### [EXCERPT PROVIDED]
========

Relative difficulty: Medium (untimed)


THEME: none 

Word of the Day: LINAC (10D: Machine in a particle physics lab, in brief) —

linear particle accelerator (often shortened to linac) is a type of particle accelerator that accelerates charged subatomic particles or ions to a high speed by subjecting them to a series of oscillating electric potentials along a linear beamline. The principles for such machines were proposed by Gustav Ising in 1924, while the first machine that worked was constructed by Rolf Widerøe in 1928 at the RWTH Aachen University. Linacs have many applications: they generate X-rays and high energy electrons for medicinal purposes in radiation therapy, serve as particle injectors for higher-energy accelerators, and are used directly to achieve the highest kinetic energy for light particles (electrons and positrons) for particle physics.

The design of a linac depends on the type of particle that is being accelerated: electronsprotons or ions. Linacs range in size from a cathode ray tube (which is a type of linac) to the 3.2-kilometre-long (2.0 mi) linac at the SLAC National Accelerator Laboratory in Menlo Park, California. (wikipedia)

• • •

This felt very Saturday-y. Struggle struggle progress struggle progress progress progress late struggle finish. As happens so often for me, the NW was the toughest place for me to get traction, and a total dud the first time around. First thing in the grid: "HAKUNA / MATATA," which was a guess, but an ... I want to say "educated" one, but in context that hardly sounds right. Or ... I guess my ears have been "educated" enough to allow me to "guess" that answer, so OK. Educated guess. It was a song from that movie, and since "CAN YOU FEEL / THE LOVE TONIGHT?" didn't fit, I went for "HAKUNA / MATATA," and then immediately checked some of the short crosses to see if I could confirm its rightness. ASP and NUM told me I was probably correct, and I loped along from there. Actually, "HAKUNA / MATATA" wasn't the first thing in the grid, just the first correct thing. I wanted INCH and ARCH at 6D: Part of a foot (HEEL) before realizing there were way too many possibilities to blindly guess there. I also wanted LIEU (duh) at 1D: In ___ of (WANT), which is one of two deliberate fill-in-the-blank traps in the puzzle (see also 14D: ___-fi, which is somehow not SCI-) (SPY-). This is an incredibly cheap way to add difficulty to a solve and thanks but no thanks I always hate it. Ambiguity of a sort is fine, but when you suggest a very common thing but then provide a super-uncommon thing, in what purports to be a common phrase (common enough to be a fill-in-the-blank), then that is cheap. You can do Extremely Difficult without doing cheap. Come on. Anyway, my first real foray into the grid was in the SE, off of "MATATA," as my total-stab guess of THE (ugh) SINAI ended up being right, and then the GOTHS and the POET collaborated to help me sew up that corner in no time.

========

### [DATA EXTRACT]

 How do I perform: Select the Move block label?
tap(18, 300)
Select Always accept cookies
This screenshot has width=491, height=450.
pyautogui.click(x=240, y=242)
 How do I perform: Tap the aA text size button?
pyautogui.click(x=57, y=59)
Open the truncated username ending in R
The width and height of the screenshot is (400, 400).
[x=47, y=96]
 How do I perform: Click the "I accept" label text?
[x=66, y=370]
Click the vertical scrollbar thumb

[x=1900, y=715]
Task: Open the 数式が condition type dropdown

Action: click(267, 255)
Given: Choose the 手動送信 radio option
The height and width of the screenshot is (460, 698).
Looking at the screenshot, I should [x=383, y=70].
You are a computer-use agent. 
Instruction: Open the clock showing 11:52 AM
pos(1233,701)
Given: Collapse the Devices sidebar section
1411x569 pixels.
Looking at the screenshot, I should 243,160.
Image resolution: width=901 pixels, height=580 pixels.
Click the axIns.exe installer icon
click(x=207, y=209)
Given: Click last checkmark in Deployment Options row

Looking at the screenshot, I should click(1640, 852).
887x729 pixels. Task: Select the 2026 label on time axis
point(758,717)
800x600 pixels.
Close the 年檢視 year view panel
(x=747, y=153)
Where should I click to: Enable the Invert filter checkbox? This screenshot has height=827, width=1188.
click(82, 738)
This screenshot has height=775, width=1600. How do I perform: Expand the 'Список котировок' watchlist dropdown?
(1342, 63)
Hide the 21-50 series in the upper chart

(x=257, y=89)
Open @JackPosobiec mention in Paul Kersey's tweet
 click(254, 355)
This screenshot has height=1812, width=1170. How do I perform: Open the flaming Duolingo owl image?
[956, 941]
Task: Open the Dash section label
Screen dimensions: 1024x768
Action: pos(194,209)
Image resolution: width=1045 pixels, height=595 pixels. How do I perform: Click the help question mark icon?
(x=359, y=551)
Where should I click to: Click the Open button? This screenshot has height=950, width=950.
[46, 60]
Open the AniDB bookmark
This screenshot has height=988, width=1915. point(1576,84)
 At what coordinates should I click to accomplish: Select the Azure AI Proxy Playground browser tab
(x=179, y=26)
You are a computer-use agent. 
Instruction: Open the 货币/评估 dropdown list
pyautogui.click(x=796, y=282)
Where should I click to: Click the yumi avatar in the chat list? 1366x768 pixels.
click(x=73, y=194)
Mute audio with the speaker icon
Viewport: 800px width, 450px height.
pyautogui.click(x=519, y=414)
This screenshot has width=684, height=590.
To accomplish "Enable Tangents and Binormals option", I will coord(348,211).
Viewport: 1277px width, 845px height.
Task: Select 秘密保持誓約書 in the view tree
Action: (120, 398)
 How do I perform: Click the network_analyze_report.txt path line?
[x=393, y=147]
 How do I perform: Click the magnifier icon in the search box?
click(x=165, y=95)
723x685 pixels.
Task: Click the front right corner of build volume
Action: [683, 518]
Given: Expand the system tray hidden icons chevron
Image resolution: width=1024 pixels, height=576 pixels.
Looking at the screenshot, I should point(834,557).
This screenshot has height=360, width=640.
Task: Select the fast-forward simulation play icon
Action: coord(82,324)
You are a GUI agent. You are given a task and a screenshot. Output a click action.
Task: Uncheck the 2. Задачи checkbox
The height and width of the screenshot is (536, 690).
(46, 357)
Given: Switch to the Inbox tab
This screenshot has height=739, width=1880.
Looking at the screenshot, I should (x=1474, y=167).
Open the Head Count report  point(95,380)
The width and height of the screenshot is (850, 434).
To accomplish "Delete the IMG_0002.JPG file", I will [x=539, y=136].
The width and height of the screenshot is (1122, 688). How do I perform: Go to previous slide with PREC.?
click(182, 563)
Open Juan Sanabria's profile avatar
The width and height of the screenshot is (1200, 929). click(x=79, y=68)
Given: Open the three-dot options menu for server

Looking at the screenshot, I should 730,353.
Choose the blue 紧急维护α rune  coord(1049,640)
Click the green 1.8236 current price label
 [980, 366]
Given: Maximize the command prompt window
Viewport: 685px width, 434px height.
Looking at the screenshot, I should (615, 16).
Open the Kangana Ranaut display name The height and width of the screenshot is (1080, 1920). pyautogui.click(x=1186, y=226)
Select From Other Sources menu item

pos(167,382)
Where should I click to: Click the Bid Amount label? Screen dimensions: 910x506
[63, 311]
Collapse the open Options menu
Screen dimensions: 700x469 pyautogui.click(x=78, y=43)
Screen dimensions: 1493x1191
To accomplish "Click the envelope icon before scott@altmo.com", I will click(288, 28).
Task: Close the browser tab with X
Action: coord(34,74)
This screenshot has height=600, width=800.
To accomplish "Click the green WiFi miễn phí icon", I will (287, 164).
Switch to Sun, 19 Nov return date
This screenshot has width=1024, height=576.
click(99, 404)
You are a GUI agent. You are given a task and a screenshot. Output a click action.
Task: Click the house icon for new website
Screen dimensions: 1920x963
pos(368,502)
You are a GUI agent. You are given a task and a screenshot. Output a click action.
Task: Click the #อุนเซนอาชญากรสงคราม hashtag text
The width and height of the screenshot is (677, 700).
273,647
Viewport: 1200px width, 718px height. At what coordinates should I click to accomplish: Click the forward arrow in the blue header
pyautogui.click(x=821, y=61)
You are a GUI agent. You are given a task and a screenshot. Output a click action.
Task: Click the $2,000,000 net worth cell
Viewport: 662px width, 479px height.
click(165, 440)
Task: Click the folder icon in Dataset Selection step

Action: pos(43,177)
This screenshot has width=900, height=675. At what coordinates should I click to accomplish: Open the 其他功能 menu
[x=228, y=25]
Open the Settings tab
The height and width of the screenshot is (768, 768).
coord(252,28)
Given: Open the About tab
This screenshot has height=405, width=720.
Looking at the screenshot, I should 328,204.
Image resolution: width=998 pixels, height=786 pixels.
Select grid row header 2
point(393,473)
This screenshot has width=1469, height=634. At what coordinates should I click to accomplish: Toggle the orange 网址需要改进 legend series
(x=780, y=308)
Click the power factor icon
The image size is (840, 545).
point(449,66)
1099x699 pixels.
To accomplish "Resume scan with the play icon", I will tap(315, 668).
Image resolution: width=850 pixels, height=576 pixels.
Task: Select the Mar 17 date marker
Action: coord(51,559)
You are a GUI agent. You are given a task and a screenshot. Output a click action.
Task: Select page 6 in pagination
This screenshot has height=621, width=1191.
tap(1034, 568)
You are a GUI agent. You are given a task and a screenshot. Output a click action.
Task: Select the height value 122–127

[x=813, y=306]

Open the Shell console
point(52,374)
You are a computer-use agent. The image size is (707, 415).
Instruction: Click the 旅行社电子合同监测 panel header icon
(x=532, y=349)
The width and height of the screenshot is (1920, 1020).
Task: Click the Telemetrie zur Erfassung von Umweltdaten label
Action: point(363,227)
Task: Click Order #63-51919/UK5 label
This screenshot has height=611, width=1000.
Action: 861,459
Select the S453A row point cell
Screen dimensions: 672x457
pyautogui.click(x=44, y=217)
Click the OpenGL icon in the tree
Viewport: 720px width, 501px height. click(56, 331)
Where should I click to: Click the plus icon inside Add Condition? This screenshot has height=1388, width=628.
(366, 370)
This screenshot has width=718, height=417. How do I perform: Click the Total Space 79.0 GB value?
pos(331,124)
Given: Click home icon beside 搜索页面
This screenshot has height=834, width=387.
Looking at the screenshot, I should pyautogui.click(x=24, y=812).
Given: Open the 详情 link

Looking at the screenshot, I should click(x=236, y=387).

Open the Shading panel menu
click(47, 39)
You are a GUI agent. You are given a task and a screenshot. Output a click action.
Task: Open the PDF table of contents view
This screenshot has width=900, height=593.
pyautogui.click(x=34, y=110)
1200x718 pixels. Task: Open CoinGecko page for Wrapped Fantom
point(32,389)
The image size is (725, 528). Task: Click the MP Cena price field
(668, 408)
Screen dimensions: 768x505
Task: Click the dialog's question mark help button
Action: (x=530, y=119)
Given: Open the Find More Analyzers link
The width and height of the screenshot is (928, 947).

========

### [TASK REQUIREMENTS]
A. According to the crossword review, who built the first working linac, and in what year?
B. List every application of linacs that the crossword review mentions.
C. Continue the crossword review from its final sentence.
The data above is separate material with no connection to the crossword review.

### [ANSWERS BY TASK]
A. Rolf Widerøe built it in 1928.

B.
- Generating X-rays and high-energy electrons for radiation therapy
- Serving as particle injectors for higher-energy accelerators
- Giving light particles (electrons and positrons) the highest kinetic energy for particle physics

C.
ERGO in the SE gave me a Huge assist in the NE—or maybe I wouldn't have needed the ERGO-backwards tip to get OGRE, I dunno. The clue is pretty transparent (12D: Despotic boss). I just know that the "G" helped me get RING UP and then that corner was done quickly despite my having no idea re: LINAC. The late struggle came in and around GIBBS (ugh, whyyyyyy? who watches "NCIS"!?!?! I know, millions of people, but still, ugh) (23D: Lead agent on "NCIS"). Also IBMPC, which, yuck. We just call it a PC. IBMPC crossing BTU next to INAKIT next to ECIG was yikesawful. I had ARMENIA (!) before PRUSSIA at one point at 40A: Ally of Britain during the Seven Years' War. I also misread 3D: Bill and Hillary Clinton have each won one as something like "each have one" and even with IOWA I couldn't figure out the next word. I thought maybe they collected something or had some pets from IOWA? An IOWA CHICKEN or something. Who knows what these people are into? So that western section was full of stumbles for me. 


Really liked:
  • "WEIRD, HUH?"
  • FREE SPIRIT
  • BURNING MAN
Could've done without:
  • URSAE 
  • IBMPC
  • TNN
  • ENESCO (old-school crosswordese with a name that can be spelled two ways, -CO or -CU)
OK, now realizing that my actual actual actual first thing in the grid that was correct was T-MAN, who just sat there by his lonesome until I came back to rescue him toward the end. T-MAN could've been NESS, I guess, but sometimes your crosswordese-fluent brain guesses right (19A: Bootlegger's foe).